Many would say that the markets have always been a form of gambling, but they are not in any way the same as gambling in a casino or at poker. The markets are supposed to be about investing, about buying something and holding onto to it for a while because you believe that it will eventually go up in value. When calling it gambling, however, Warren Buffett was criticizing all of the new ways that the people on Wall Street come up as investment tools.

“Wall Street makes money, one way or another, catching the crumbs that fall off the table of capitalism,” Warren Buffett said, explaining his reasoning. “They don’t make money unless people do things, and they get a piece of them.
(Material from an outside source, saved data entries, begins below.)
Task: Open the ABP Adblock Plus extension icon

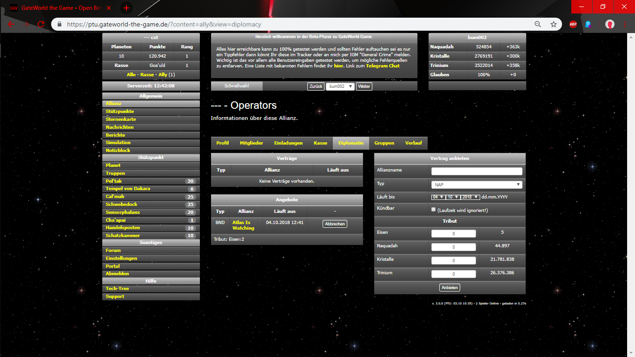Action: (573, 24)
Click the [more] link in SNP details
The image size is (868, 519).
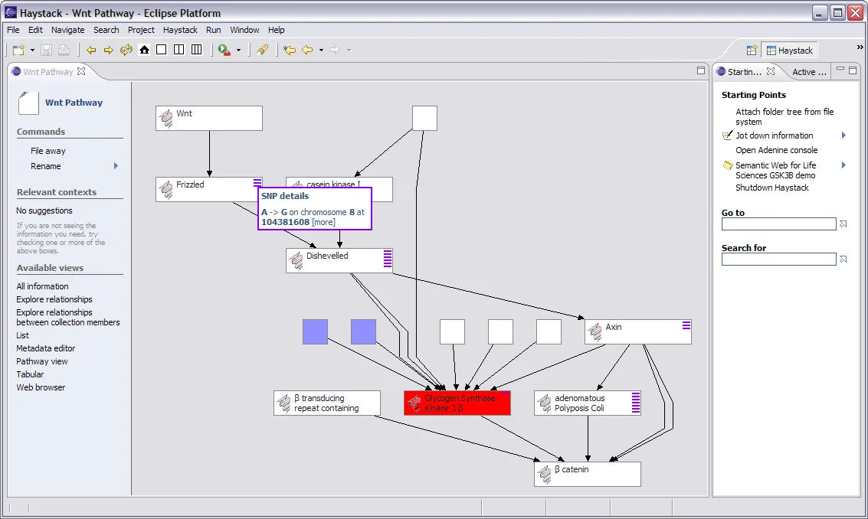(x=323, y=222)
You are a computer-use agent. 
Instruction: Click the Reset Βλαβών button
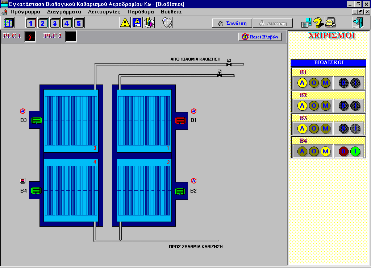coord(260,37)
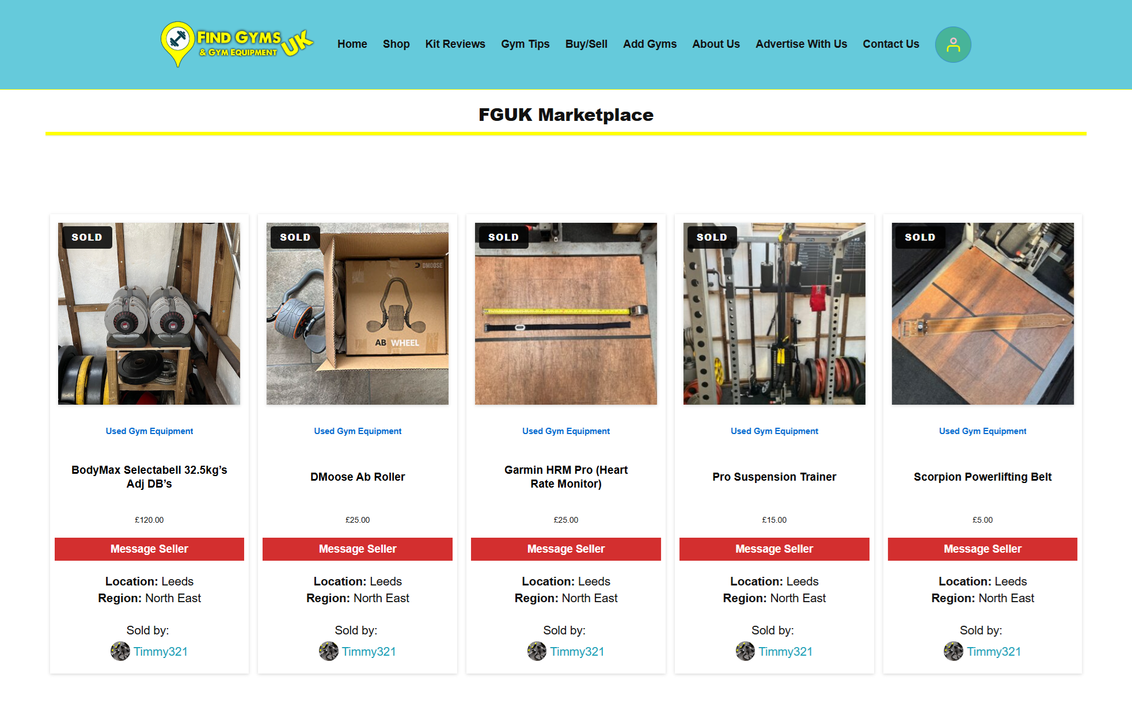The width and height of the screenshot is (1132, 715).
Task: Message Seller for DMoose Ab Roller
Action: [358, 549]
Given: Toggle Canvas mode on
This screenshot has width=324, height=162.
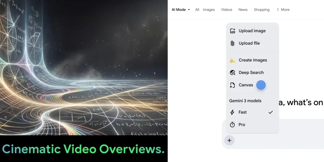Looking at the screenshot, I should [x=246, y=85].

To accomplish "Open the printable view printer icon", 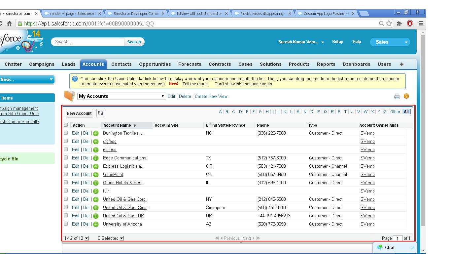I will click(397, 96).
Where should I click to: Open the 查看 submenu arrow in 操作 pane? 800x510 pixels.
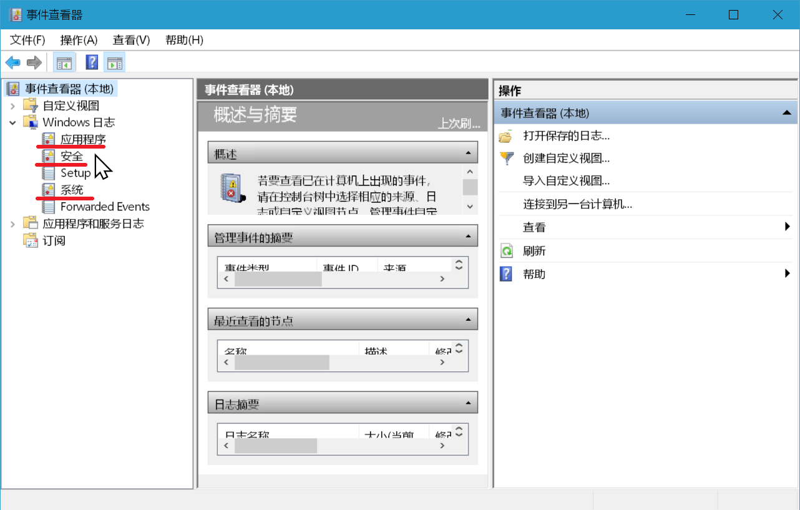(x=788, y=227)
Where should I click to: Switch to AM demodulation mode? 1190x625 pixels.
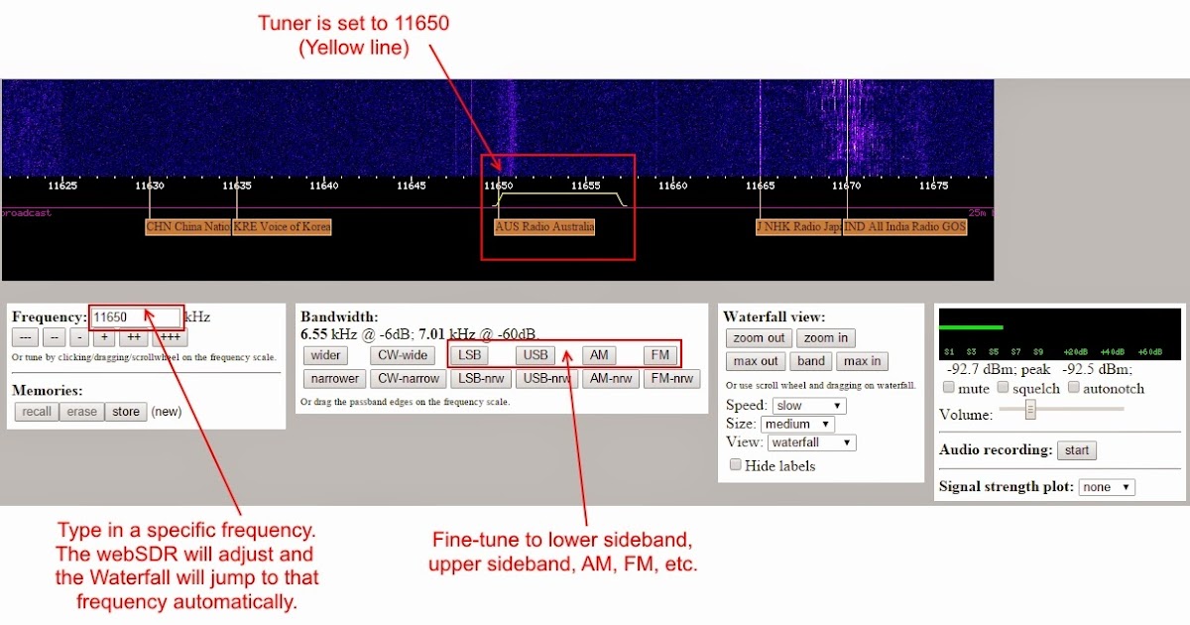pos(599,354)
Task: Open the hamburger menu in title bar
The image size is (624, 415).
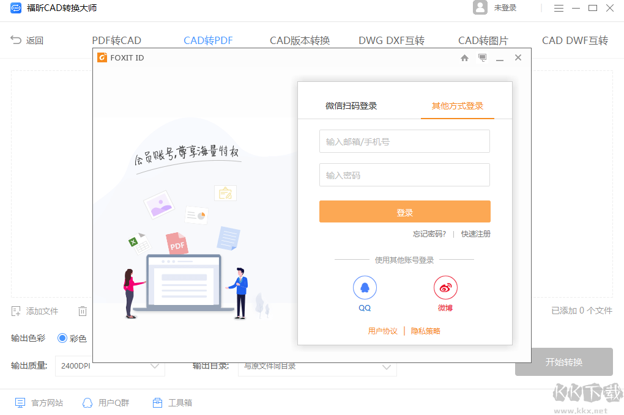Action: coord(559,8)
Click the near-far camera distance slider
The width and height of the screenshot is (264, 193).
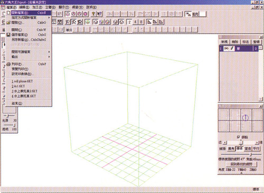[242, 142]
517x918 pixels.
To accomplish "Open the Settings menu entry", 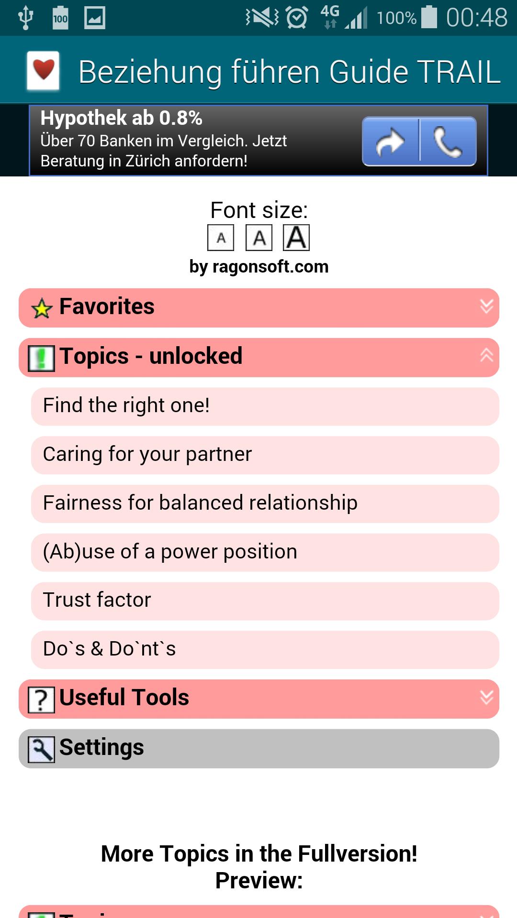I will [259, 746].
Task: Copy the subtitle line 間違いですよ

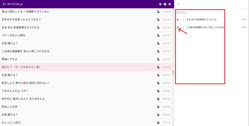Action: 158,59
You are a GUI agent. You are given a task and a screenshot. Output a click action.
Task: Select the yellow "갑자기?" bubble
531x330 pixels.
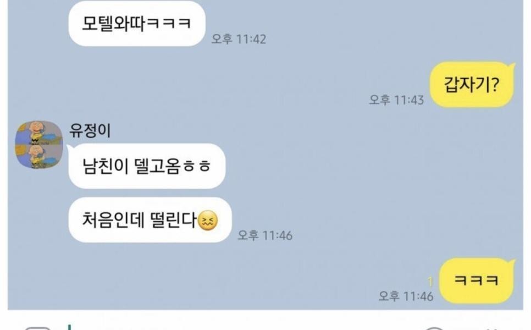click(472, 85)
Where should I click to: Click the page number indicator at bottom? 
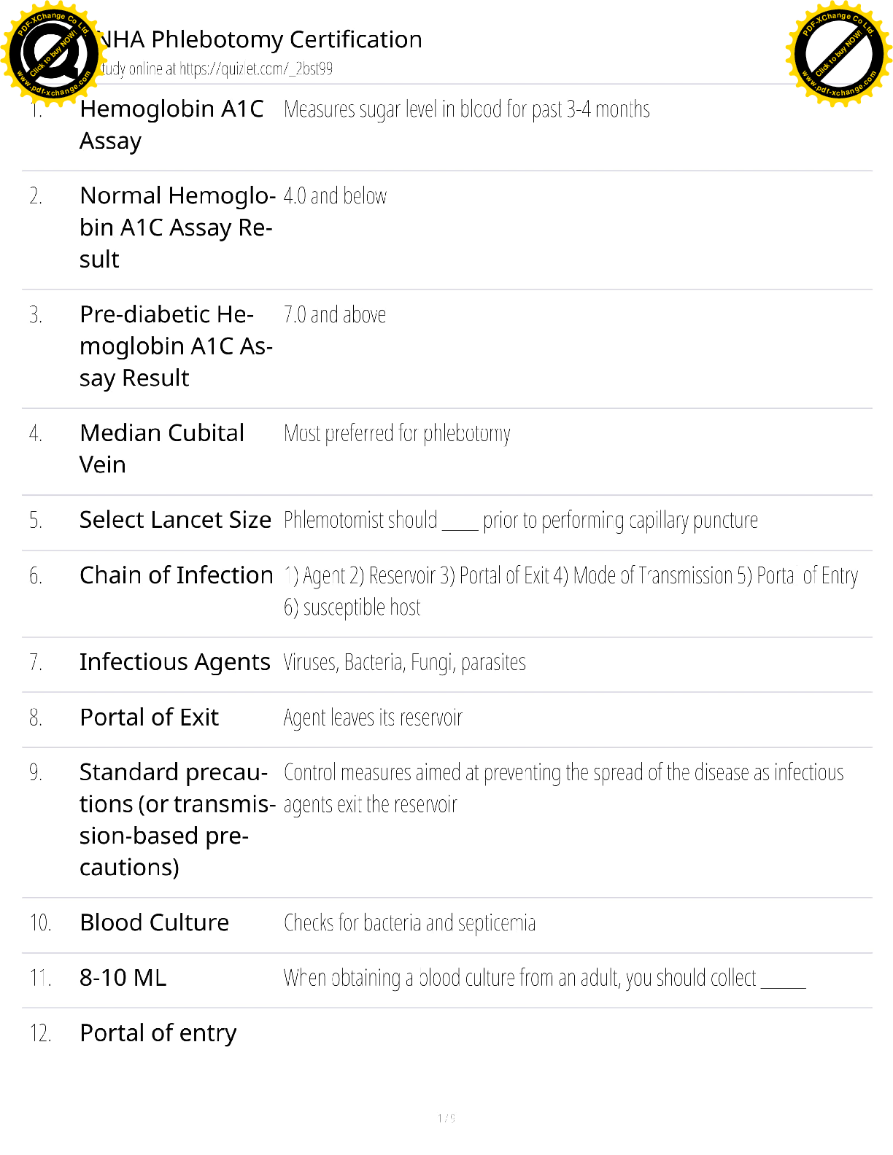coord(447,1119)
They make a lot more money when people are gambling than when they are investing.”

“Occasionally, Berkshire gets a chance to do something, and it’s not because we’re smart. It’s because we’re sane,” added Warren Buffett.

Charlie Munger, Warren Buffett’s long-time partner and Berkshire Hathaway vice chairman, agreed adding, “It’s almost a mania of speculation. We have people who know nothing about stocks being advised by stockbrokers who know even less,”

Munger went on to call the situation insane saying, “It’s an incredible, crazy situation. I don’t think any wise country would want this outcome. Why would you want your country’s stock to trade on a casino?”

On cryptocurrencies in general Warren Buffet said, “Whether it goes up or down in the next year, or five or 10 years, I don’t know. But the one thing I’m pretty sure of is that it doesn’t produce anything. It’s got a magic to it and people have attached magics to lots of things.”

Warren buffet also promised his shareholders that his firm will last forever. “Berkshire is built to forever. There is no finish point,” he said. “The new management — and the management after them and after them — are just custodians of a culture that’s embedded.”